How thin can the wires of a sub-wavelength gold mesh be and still be half as reflective as a solid sheet? What physics dictates this?

Question

A metal wire mesh can be nearly as reflective to an incident EM wave as a solid sheet of metal provided the wires are sufficiently conductive and the size of the mesh is much smaller than the incident wavelength.

Question: Suppose that for some reason one wants to make a solar sail reflector out of a mesh of extremely thin gold wires¹. What physics dictates the minimum thickness of the wires to produce say at least half of the reflectivity of a uniform gold surface? Presumably the resistance of the wires is important (it is for RF reflectors) but 1) is the bulk conductivity for gold at say 500 THz (600 nm) a well-defined thing? Will skin effects dominate?

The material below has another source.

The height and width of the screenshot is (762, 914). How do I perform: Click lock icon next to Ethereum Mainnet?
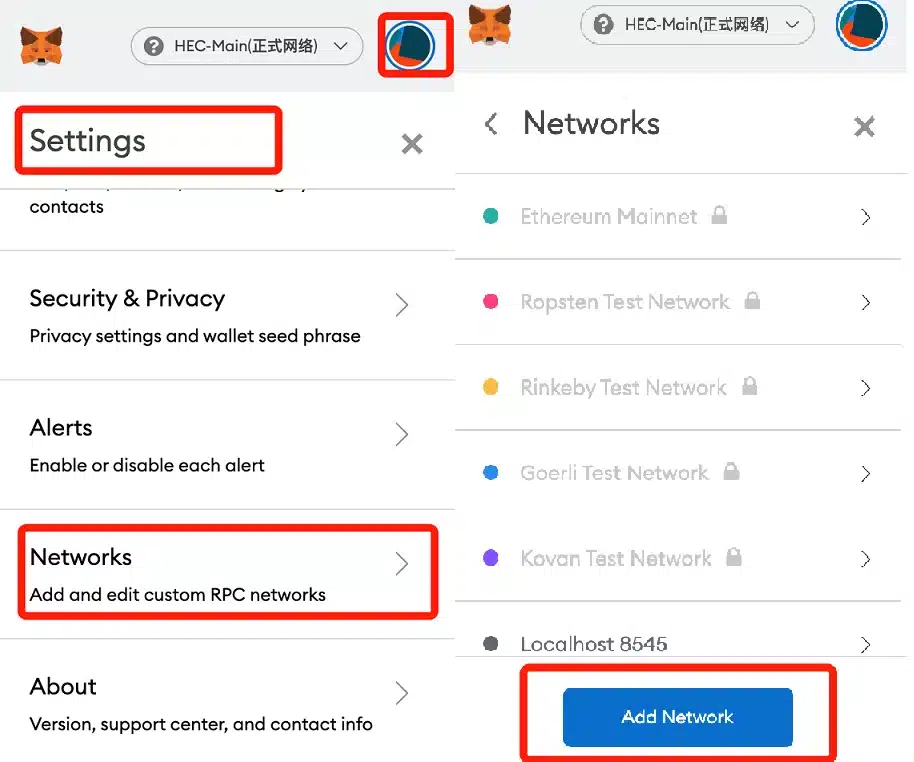[x=719, y=215]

For specifics, assume a square grid, a wavelength of 600 nm and a grid spacing of 150 nm ($\lambda / 4$).

This question was inspired by the Space SE question How realistic is the 1 kg/km² solar sail in “Death's End”?

What is the relationship between Faraday cage mesh size and attenuation of cell phone reception signals? and it's answer don't really address this problem in more than a hand-waving way. Here I've asked specifically about the nature and minimum diameter of the wires and the physical processes that limit it.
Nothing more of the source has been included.